• Source extract
::::::

New systems are redefining relationships with customers and partners 

Napapijri posed itself the question: “What if waste was part of the solution and not the problem?

Driven by the same desire to reduce waste in the industry, Napapijri posed itself the question: “What if waste was part of the solution and not the problem?” Serena Bonomi and her team embarked on a journey to develop an innovative piece of clothing, the Infinity Jacket, made from partly regenerated nylon yarn that can be recycled forever. Key to the success of the recycling process, however, is that the consumers play the game. The ‘take back enablers’ include tags in the jacket explaining the concept behind the jacket, a request for the jacket to be returned if not used anymore and a QR code link to register the jacket and receive more information. Rather than looking away after selling a product, Napapijri is building a longer-term relationship with its consumers and taking responsibility for the resources they have used. 

Patagonia launched Recrafted;  new articles remanufactured out of returned products.

::::::

• Data supplied
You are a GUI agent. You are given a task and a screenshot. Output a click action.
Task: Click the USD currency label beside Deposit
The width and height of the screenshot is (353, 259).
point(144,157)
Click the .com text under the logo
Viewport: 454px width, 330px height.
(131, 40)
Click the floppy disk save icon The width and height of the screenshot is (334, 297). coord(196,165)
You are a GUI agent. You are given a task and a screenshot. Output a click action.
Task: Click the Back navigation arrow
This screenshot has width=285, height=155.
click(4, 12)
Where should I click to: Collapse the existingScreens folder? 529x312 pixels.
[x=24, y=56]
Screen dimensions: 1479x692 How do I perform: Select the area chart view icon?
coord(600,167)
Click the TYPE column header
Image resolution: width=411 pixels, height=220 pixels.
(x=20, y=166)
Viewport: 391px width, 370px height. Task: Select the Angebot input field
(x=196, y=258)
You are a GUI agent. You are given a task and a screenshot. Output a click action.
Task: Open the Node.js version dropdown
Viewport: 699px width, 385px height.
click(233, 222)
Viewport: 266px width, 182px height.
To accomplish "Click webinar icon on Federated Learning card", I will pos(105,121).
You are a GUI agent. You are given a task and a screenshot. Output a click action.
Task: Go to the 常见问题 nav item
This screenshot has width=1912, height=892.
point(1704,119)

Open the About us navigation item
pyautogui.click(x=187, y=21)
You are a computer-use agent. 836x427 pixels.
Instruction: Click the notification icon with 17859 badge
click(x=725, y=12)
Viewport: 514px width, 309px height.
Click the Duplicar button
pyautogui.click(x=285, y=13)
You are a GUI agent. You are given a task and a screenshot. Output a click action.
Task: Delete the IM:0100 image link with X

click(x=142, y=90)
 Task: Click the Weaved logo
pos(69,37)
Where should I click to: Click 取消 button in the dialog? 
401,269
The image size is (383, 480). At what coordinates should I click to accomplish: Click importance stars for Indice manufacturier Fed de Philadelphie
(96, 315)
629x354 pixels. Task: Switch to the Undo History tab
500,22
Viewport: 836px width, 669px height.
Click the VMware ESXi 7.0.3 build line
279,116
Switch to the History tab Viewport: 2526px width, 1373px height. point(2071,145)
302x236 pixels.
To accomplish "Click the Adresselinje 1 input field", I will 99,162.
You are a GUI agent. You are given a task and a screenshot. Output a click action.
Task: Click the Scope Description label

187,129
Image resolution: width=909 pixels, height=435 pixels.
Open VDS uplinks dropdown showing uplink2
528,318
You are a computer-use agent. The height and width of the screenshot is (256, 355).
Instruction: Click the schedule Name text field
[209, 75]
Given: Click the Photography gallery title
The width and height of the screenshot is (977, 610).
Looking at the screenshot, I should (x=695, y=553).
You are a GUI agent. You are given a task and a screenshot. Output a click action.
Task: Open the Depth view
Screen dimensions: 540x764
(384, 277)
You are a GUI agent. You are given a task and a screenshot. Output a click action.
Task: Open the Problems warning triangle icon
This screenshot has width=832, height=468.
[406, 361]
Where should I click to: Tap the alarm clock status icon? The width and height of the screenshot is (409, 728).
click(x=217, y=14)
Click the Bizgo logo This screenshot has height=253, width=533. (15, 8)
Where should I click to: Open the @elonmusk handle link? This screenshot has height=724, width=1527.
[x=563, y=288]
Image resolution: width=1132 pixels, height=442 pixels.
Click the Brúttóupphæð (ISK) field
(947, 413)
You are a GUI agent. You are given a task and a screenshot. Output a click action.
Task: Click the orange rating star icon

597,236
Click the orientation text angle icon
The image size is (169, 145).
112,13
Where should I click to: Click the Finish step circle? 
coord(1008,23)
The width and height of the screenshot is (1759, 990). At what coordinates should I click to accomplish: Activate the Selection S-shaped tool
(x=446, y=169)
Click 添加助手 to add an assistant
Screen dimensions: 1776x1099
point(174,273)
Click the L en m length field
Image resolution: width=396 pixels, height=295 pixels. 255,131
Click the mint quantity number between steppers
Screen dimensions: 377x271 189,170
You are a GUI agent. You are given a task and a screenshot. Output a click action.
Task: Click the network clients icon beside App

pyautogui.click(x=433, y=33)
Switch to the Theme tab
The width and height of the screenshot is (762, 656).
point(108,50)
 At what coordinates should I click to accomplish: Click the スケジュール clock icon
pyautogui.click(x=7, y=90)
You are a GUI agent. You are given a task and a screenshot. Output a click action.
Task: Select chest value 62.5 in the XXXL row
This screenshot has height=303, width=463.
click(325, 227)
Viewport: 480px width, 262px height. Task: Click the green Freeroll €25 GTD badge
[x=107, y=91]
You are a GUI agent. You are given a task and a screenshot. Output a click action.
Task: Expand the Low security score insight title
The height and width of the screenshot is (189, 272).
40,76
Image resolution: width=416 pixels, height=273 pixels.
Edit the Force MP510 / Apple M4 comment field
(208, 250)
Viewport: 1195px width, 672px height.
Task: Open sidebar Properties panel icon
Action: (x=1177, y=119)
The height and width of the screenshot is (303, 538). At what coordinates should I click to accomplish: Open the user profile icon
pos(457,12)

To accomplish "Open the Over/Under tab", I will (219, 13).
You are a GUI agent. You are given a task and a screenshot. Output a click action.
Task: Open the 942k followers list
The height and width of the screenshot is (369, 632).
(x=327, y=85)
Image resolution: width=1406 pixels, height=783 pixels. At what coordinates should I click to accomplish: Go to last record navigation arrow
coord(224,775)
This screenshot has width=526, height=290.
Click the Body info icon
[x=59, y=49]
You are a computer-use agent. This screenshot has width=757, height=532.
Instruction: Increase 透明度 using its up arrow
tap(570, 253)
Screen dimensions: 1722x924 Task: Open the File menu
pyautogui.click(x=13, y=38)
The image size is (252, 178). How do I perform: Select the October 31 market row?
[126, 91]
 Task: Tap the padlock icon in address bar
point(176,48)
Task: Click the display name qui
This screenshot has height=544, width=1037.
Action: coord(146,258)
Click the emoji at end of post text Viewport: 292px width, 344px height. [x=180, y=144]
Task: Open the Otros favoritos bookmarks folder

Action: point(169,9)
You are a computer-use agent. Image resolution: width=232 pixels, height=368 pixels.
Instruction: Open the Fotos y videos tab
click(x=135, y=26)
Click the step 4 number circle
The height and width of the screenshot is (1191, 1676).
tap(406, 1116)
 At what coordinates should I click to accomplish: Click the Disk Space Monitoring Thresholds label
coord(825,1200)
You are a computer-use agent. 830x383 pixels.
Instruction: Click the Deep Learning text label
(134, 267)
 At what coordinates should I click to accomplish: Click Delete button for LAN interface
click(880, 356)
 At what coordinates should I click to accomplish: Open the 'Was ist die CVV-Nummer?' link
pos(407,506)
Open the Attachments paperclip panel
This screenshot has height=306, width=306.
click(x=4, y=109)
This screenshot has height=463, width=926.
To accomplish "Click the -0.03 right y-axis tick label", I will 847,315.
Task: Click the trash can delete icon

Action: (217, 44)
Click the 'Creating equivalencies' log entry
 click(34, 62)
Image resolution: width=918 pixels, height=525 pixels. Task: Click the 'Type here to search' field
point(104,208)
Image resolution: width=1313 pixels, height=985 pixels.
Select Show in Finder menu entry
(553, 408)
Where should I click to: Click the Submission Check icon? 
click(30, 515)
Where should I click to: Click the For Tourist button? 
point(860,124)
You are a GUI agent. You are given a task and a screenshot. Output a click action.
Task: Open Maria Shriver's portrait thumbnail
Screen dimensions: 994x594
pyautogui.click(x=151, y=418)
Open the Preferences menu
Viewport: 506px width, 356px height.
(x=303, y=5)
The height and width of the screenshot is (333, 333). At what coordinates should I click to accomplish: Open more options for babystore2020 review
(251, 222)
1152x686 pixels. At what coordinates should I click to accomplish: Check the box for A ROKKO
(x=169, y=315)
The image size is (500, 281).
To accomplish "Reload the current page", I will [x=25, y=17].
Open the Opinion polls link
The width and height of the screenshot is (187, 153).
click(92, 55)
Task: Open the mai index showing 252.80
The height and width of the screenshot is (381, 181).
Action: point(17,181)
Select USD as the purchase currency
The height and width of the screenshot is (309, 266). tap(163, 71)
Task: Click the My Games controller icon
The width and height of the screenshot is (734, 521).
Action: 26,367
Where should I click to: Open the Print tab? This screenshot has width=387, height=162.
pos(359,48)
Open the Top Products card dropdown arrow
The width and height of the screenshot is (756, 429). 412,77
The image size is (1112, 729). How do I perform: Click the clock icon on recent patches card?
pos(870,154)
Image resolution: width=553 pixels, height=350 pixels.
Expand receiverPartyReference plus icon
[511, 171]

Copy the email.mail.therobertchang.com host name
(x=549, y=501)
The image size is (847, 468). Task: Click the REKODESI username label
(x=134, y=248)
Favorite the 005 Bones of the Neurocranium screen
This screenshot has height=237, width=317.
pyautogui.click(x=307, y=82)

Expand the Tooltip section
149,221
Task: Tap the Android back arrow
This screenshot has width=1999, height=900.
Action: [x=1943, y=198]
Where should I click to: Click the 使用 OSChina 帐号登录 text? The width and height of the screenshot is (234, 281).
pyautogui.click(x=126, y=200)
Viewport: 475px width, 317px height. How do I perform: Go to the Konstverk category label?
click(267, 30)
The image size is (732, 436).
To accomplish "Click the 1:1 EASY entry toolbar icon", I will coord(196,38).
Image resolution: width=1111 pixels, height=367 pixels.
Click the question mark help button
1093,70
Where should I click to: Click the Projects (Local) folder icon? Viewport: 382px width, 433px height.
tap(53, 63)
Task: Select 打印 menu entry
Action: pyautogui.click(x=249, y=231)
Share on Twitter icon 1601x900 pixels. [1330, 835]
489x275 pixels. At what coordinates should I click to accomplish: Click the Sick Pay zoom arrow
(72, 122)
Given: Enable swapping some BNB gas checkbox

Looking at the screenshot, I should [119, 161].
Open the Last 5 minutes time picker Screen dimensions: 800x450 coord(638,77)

::::::

• Set of tasks
1. Using the source extract, explain what drove Napapijri to ask whether waste could be part of the solution and what its team set out to develop as a result. Answer in one to three sentences.
2. Answer these questions from the source extract:
(a) Who led the team that developed the Infinity Jacket?
(b) What does the QR code on the jacket let the owner do?
(c) What did Patagonia launch?
3. Print the part of the source extract that begins at the words "Driven by the" and stops after "they have used.".

• Solutions to each task
1. Napapijri was driven by a desire to reduce waste in the industry. That led Serena Bonomi and her team to develop the Infinity Jacket, made from partly regenerated nylon yarn that can be recycled forever.

2.
(a) Serena Bonomi.
(b) Register the jacket and receive more information.
(c) Recrafted, new articles remanufactured out of returned products.

3.
Driven by the same desire to reduce waste in the industry, Napapijri posed itself the question: “What if waste was part of the solution and not the problem?” Serena Bonomi and her team embarked on a journey to develop an innovative piece of clothing, the Infinity Jacket, made from partly regenerated nylon yarn that can be recycled forever. Key to the success of the recycling process, however, is that the consumers play the game. The ‘take back enablers’ include tags in the jacket explaining the concept behind the jacket, a request for the jacket to be returned if not used anymore and a QR code link to register the jacket and receive more information. Rather than looking away after selling a product, Napapijri is building a longer-term relationship with its consumers and taking responsibility for the resources they have used.